Tetraaryldiamine-based electron-transporting interlayers for performance and stability enhancement of organic solar cells

Three novel tetraaryldiamines are synthesized and applied as an interlayer between zinc oxide (ZnO) and photoactive layers in PTB7-Th:PC71BM solar cells. The arylamines have an optical bandgap of 3.0-3.4 eV and do not interfere with the light-harvesting window of our polymer:fullerene combination. They enhance the power conversion efficiency from 7.48% in the control device to 8.95%, 8.18%, and 7.84% in PN-, PA-, and PAP-based devices, respectively. The dependence of photovoltaic parameters on the deposition conditions of the interlayer reveals that the current density and fill factor are the main param-eters that increase when tetraaryldiamines are used as an interlayer. The external quantum efficiency increases from 73.1% in the bare ZnO device to 77.7-82.0% in the interlayer-incorporated devices. The power loss owing to the series and shunt resistances is reduced by a suitable alignment of the electronic energy levels with the interlayer and enhanced charge transfer through the components.
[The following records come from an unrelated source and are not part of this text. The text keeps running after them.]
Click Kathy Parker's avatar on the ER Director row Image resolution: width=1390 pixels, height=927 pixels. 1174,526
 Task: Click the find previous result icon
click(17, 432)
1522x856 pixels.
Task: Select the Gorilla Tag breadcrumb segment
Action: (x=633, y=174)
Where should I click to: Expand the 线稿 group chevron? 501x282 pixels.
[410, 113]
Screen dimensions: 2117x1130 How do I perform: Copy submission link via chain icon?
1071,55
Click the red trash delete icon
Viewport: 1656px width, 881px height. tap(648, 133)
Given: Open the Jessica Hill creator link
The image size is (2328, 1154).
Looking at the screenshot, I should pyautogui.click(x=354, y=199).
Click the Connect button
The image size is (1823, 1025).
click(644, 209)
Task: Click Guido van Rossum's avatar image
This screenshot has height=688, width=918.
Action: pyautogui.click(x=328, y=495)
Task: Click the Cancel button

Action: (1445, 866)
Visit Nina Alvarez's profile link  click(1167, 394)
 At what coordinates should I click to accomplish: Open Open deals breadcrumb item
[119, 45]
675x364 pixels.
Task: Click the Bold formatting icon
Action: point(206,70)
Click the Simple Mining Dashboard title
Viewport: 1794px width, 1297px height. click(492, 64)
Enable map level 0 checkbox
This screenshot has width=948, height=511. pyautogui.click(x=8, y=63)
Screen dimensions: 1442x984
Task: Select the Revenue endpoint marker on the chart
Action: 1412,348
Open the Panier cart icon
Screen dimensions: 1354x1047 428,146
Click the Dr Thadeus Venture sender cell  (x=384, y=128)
Interlayer-incorporated devices also show a superior environmental stability compared to devices using bare ZnO. The results of this study should help advance the engineering strategies for organic solar cells with enhanced performances. (C) 2022 The Korean Society of Industrial and Engineering Chemistry. Published by Elsevier B.V. All rights reserved.

Automated summary

Three novel tetraaryldiamines were synthesized and applied as an interlayer in PTB7-Th:PC71BM solar cells. The results showed that they could enhance the power conversion efficiency and external quantum efficiency of the cells, as well as improve their environmental stability.